(Updated 4:55 p.m.) A plan to redevelop a Ballston church and preserve its historic graveyard got the go-ahead Tuesday night from the Arlington County Board.
The board unanimously agreed to revamp the Central United Methodist Church at 4201 N. Fairfax Drive to be an eight-story apartment building and two levels of underground parking.
Also on the site is the Robert Ball Sr. Family Burial Ground, which has now been designated as a local historic district. The first burial on the site took place in 1854, then was deeded to the church in 1906.
Given the site’s history, there had been concerns previously that construction on the site would disturb some of the remains of those buried in the cemetery.
Residents urged the developer behind the project not to move the graveyard last October. Members of the Ball family previously said that, although they did not want to prevent the redevelopment of the church, they wanted the church to honor its century-old commitment to preserve the graveyard.
Attorney Tad Lunger, representing the project’s nonprofit developer, said crews will investigate thoroughly where remains might lie.
Lunger also said an archaeological team has been on staff since the beginning of the project, and that they will be on site alongside county staffers and representatives of the Ball family if any remains or other objects are found.
Lunger said any remains discovered will be exhumed, sent to Towson University for biological analysis, then re-interred. He said that process would help clear up the “unknown history of this site.”
The first two floors of the building will include a daycare facility for 100 children and a church to seat 200 people.

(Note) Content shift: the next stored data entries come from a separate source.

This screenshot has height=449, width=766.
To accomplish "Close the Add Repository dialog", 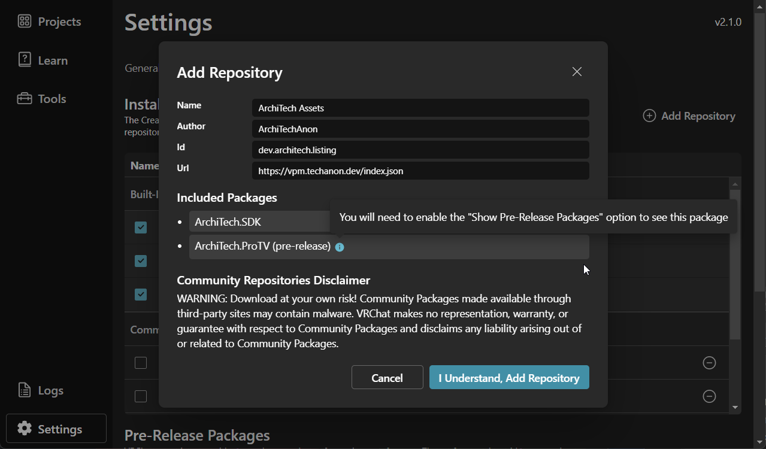I will click(x=577, y=72).
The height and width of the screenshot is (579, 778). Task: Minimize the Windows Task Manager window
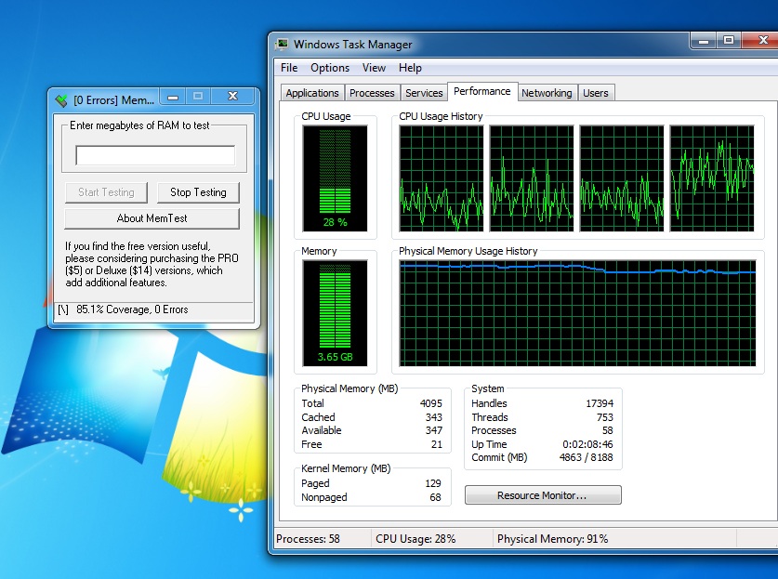point(704,40)
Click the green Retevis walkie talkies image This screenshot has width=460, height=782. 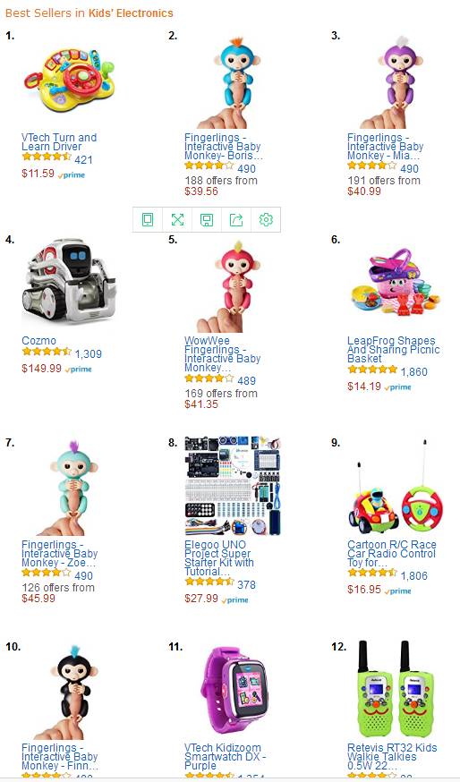click(396, 690)
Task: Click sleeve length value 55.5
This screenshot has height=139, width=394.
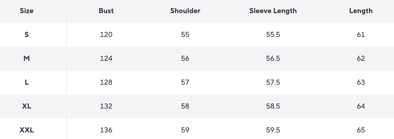Action: pyautogui.click(x=273, y=35)
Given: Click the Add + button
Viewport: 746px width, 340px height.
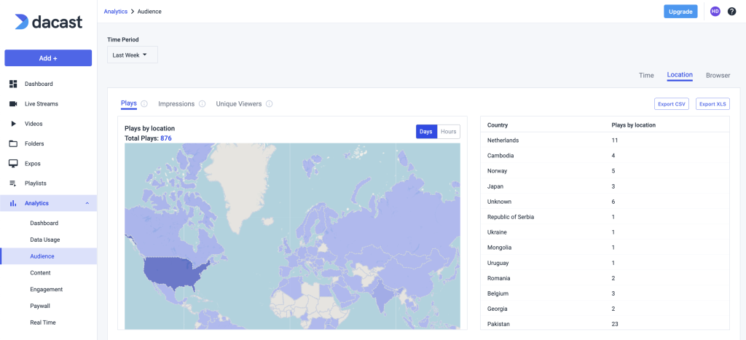Looking at the screenshot, I should point(48,58).
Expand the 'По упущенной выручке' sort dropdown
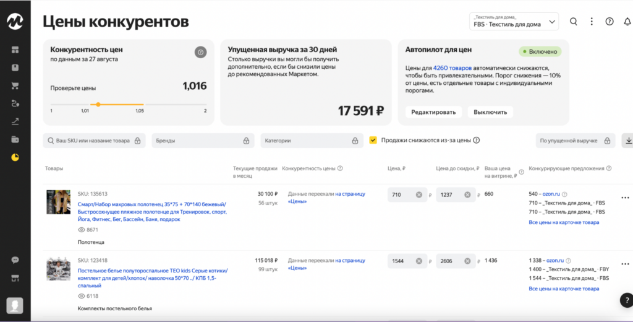 (575, 141)
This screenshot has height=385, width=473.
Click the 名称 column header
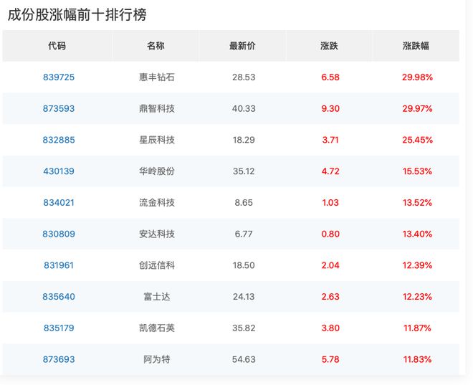(156, 46)
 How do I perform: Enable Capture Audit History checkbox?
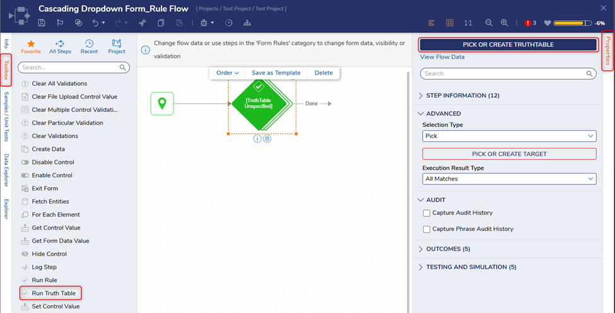(x=427, y=213)
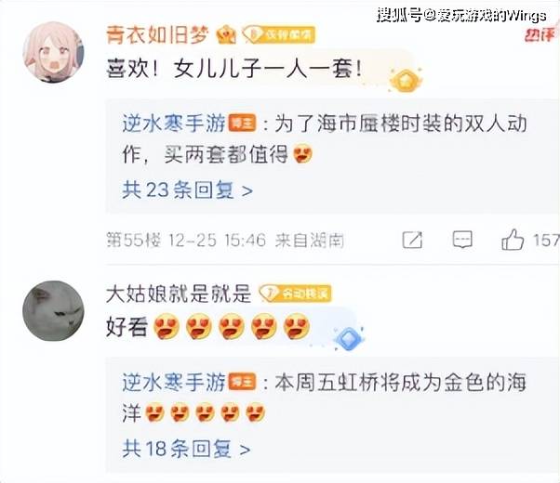Click white cat avatar

coord(54,310)
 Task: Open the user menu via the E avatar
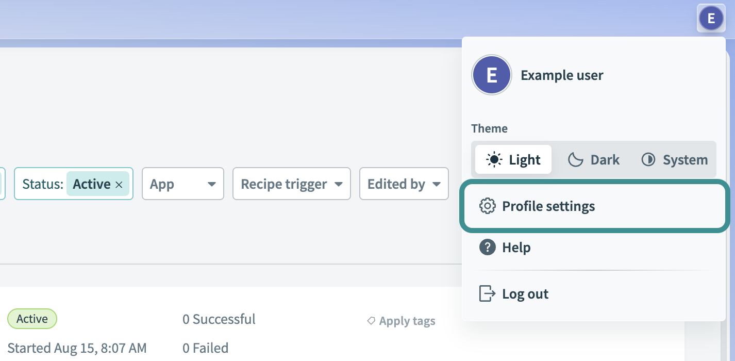tap(711, 19)
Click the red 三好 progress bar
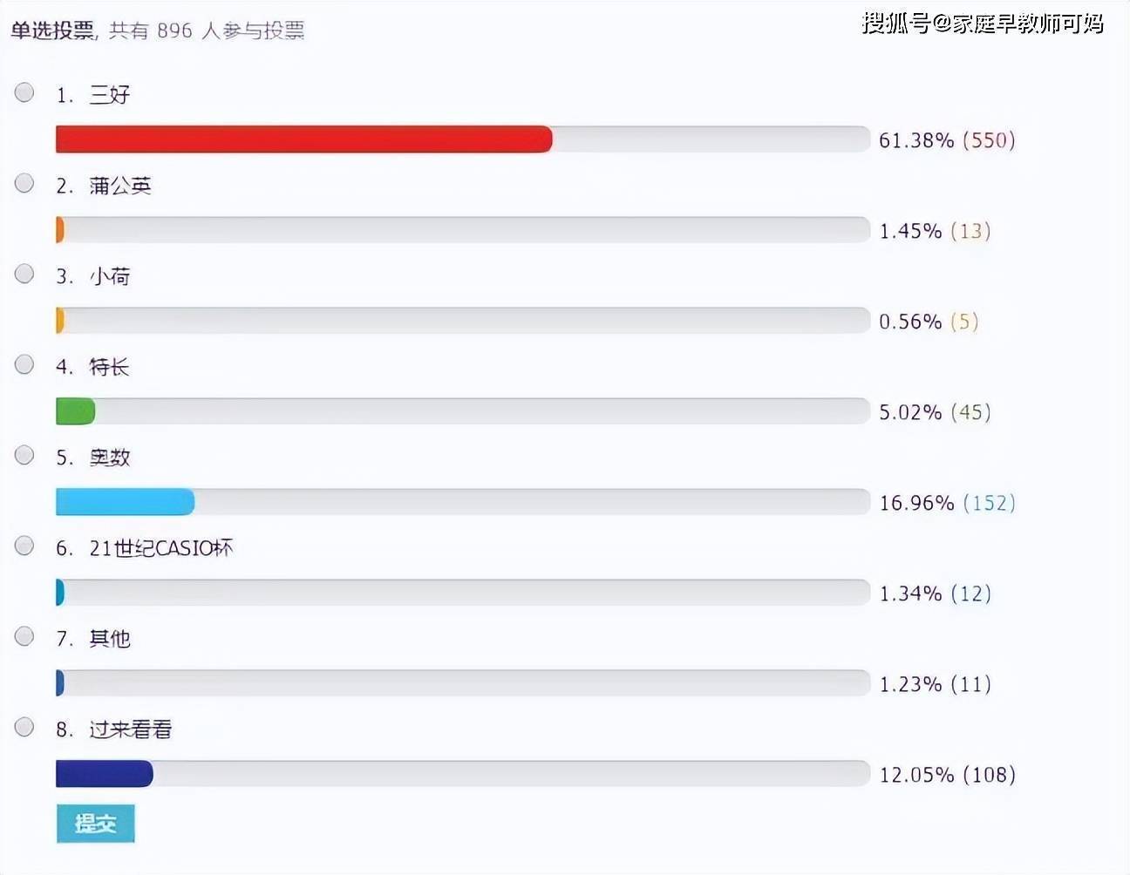This screenshot has width=1130, height=875. 304,139
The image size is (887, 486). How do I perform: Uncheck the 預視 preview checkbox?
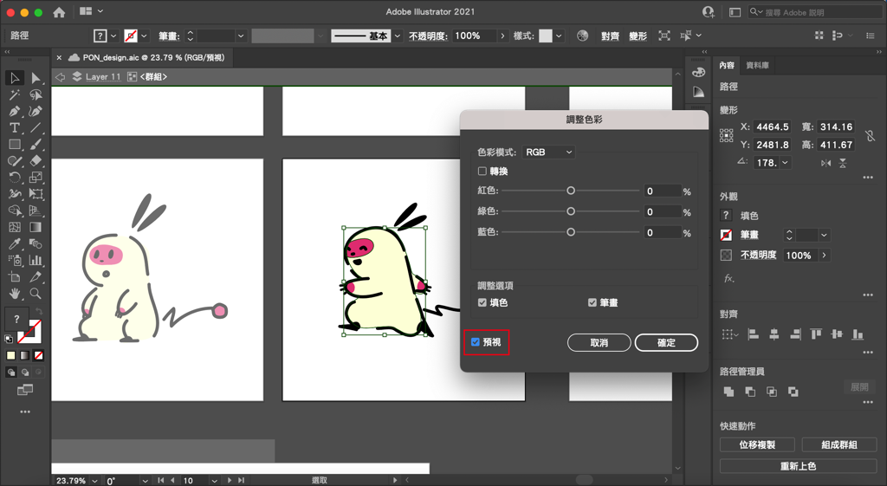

On the upper floors, 119 apartments will be built, of which 48 will be designated as affordable units for 60 years. The affordable units will be financed by a $3.1 million loan from the Affordable Housing Investment Fund, while the project will apply for low-income housing tax credits from the Virginia Housing Development Authority.
“I applaud the leadership and membership of this church for bringing forward this creative project that addresses, on one site, many needs of our Ballston neighborhood,” said county board chairman Jay Fisette. “While preserving an important historic site for Arlington, we will simultaneously provide new, affordable housing, church space and child care services for years to come.”
Before the board’s unanimous approval, members and local residents alike raised concerns about the parking available at the site. A total of 128 spaces will be provided across the two levels of underground parking, with 119 for the residential units and nine for the church and daycare.
Planning commissioner Nancy Iacomini said that while the site is “under-parked” for the non-residential uses, the location presents challenges in balancing the needs of vehicular traffic.
“What we don’t want to do is over-park directly across from the Ballston Metro [station],” she said.
Board member Christian Dorsey asked if the residential spaces could be used by the church or daycare, but Michael Cullen, an urban planner on county staff, said such a change would require an alteration to the site plan. Dorsey said it is incumbent on board members and staff to solve what he called a “long-term problem” of needing more than nine spaces for the non-residential uses.
The development does not conform to the Ballston Streetscape Standards, which requires a 24-foot setback from the building to the street. Instead, the site is set back by 20 feet, and Collier Cook of the Ballston/Virginia Square Civic Association said this should not set a precedent in the neighborhood for future projects.
Architect Doug Carter of architects Davis, Carter, Scott Ltd, which designed the building, said the streetscape requirement was not flagged to his team by county staff until relatively late in the process, a scenario Fisette and Dorsey said should be avoided in the future.
“The message here is: it’s on us, by which I mean staff, to specify which plans apply and why early on, so we have this clarity,” Dorsey said. When you have plans that are saying different things, it’s natural for someone to find the one that’s least restrictive and say ‘We apply.'”
Local resident Bernie Berne said the site’s open space calculations were misleading and against the county’s zoning ordinance, as some open space is not located on the ground level. He said the plan to put some open space on the upper levels of the property was not a good one.
Cullen said the total open space of 3,396 square feet includes a portion of the cemetery under open sky, while the use of planters for shrubs and trees means the plan conforms with all zoning ordinance requirements.
In a statement Wednesday, Rev. Sarah Harrison-McQueen, senior pastor at the church, said it can expand its offerings to the community with the expanded facility.
“For over 100 years Central United Methodist Church has served the Ballston neighborhood, providing opportunities to serve, worship, and grow in faith,” said Harrison-McQueen. “With the redevelopment of the church property, we will be able to better serve the Arlington community with affordable housing and expanded child care services.”